Providers of shared office space such as WeWork are beginning to disrupt the need for traditional office space, Peter Victor, senior management director and head of the international desk, EMEA, at Cushman and Wakefield, said at the ULI Europe Annual Conference in Paris.
Now in its fourth year, WeWork has as its aim transforming how small businesses lease and occupy property. The firm, cofounded by Adam Neumann and Miguel McKelvey, operates by leasing floors, then charging monthly memberships to start-ups and small companies. WeWork has leased 1.6 million square feet (149,000 sq m) in New York City alone, and the company is valued at $5 billion.
WeWork aims to triple its members to 46,000 over the next year and increase the number of locations to 60 from 21 today, adding sites in Austin, Chicago, London, and Amsterdam, according to Forbes. But WeWork is just one of many tech companies promising to change the real estate industry in ways previously unimaginable, Victor said.
“Millions of tech geeks are finding new ways of doing things, and it is impacting massively,” he said. “For many, that disruption is a negative idea. But the way we see it is this: if our business is going to be disrupted. We prefer to be inside the room rather than outside of it.”
Cushman recently partnered with Spire Ventures and Europe’s first property-focused technology accelerator company, Pi Labs, to provide property entrepreneurs with investment, mentoring, and business space.
Pi Labs operates from Second Home, a 24,000-square-foot (2,200 sq m) carpet factory turned office space in London’s trendy Shoreditch neighborhood. It is conceived on the basis of the disrupter model Victor cited. The building is designed to help fast-growing creative companies collaborate and innovate within a unique fit-out: use of transparent acrylic, curved walls, meeting tables that can be packed away when not in use, free coffee, and thousands of hydroponic plants.
Fellow panelist Inma Martinez, business ambassador, catalyst program, for the U.K. Trade and Investment department, said the philosophy of Second Home echoed that of Facebook’s new headquarters on the outskirts of San Francisco. Mark Zuckerberg’s 435,000-square-foot (40,400 sq m) complex is being designed as a large Hadron collider conjuring serendipitous meetings among staff members, she said.
“Innovation happens when people mingle, share ideas, get feedback, and have conveniences built around them,” she said. “They are places that help people work harder. This is the office space everybody wants.”
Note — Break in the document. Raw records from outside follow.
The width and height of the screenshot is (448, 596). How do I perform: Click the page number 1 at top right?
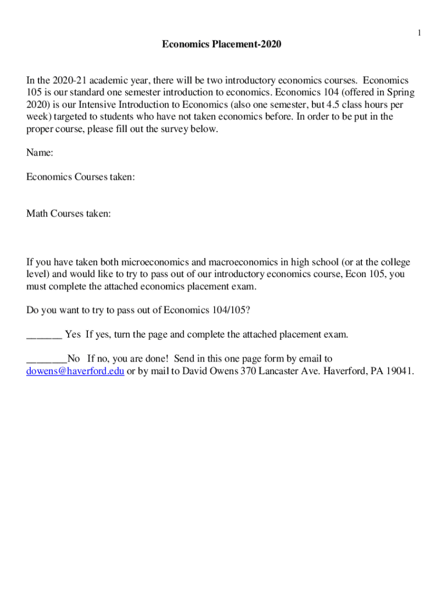point(419,33)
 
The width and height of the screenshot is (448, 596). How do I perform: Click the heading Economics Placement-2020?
point(221,44)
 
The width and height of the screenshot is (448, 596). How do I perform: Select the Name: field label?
point(40,153)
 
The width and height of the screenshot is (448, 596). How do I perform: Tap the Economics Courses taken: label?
point(81,177)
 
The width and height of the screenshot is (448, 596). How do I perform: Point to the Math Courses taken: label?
point(69,214)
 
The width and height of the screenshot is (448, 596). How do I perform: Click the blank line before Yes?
point(44,335)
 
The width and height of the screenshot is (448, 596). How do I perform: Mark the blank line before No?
point(47,359)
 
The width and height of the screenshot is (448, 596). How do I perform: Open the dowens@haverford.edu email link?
point(75,371)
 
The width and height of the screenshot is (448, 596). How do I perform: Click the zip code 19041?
point(399,371)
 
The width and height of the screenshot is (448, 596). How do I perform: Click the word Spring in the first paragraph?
point(401,93)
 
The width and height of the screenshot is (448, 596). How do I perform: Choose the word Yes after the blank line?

Martinez also argued that advanced sensor technology is changing the way buildings are occupied, citing tech firm Pavegen’s work developing floor tiles that turn footsteps into electricity and automatic locking systems that eliminate the need for keys.
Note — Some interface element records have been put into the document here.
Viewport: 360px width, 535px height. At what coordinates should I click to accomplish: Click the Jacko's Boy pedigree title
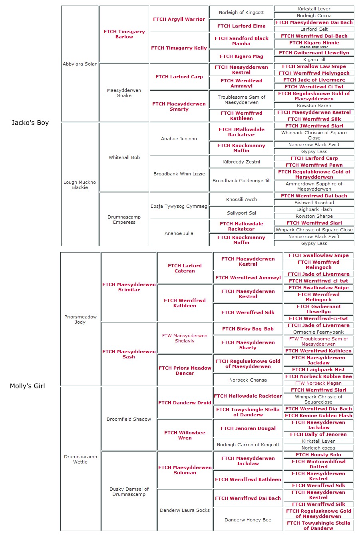(30, 123)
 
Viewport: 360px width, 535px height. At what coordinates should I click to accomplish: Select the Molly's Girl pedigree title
(27, 386)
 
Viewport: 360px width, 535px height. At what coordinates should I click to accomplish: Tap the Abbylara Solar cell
(80, 64)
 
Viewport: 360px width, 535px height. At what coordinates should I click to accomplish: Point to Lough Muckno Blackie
(80, 185)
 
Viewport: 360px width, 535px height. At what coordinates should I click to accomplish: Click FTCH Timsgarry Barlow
(124, 34)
“Building materials are incorporating software and changing the way people use spaces,” she said. “Soon, sensor management systems won’t just be monitoring gas and electricity usage. They will make decisions based on the preferences of occupiers.”
But Google’s decision to locate a 1 million-square-foot (93,000 sq m) U.K. headquarters at the heart of London’s King’s Cross regeneration project shows tech firms are just as interested in “places,” Victor argued. He said the heritage-led, mixed-use development—with its arts and cultural uses, large area devoted to green space and the public realm, and proximity to major transport hubs—would help the tech giant attract employees. “The war for talent is a new demand driver,” he said.
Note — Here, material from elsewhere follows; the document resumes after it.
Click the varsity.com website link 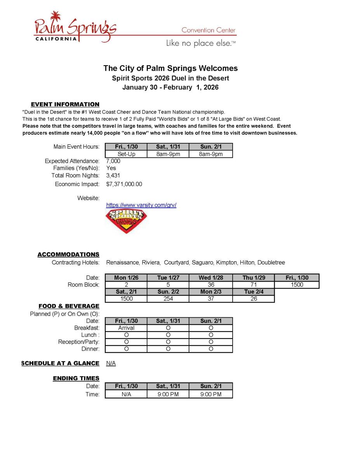(141, 205)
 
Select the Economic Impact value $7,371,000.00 (124, 184)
“Companies need to chase talent, and that is causing real estate to change from a commodity into a weapon that will fight that battle. Google, Twitter, and Amazon are making strategic decisions to drive retention and attraction,” he said.
Twitter’s decision to lease two floors of 1335 Market Place in San Francisco’s downtown Tenderloin district as its corporate headquarters—a space that had been vacant for five years—also shows that tech companies are “breathing new life into buildings teetering on the edge of obsolescence,” he said.
“What would have happened to New York’s 111 Eighth Avenue building if Google hadn’t bought it?” he asked. “These companies want to make their mark on the world and do it in traditional ways.”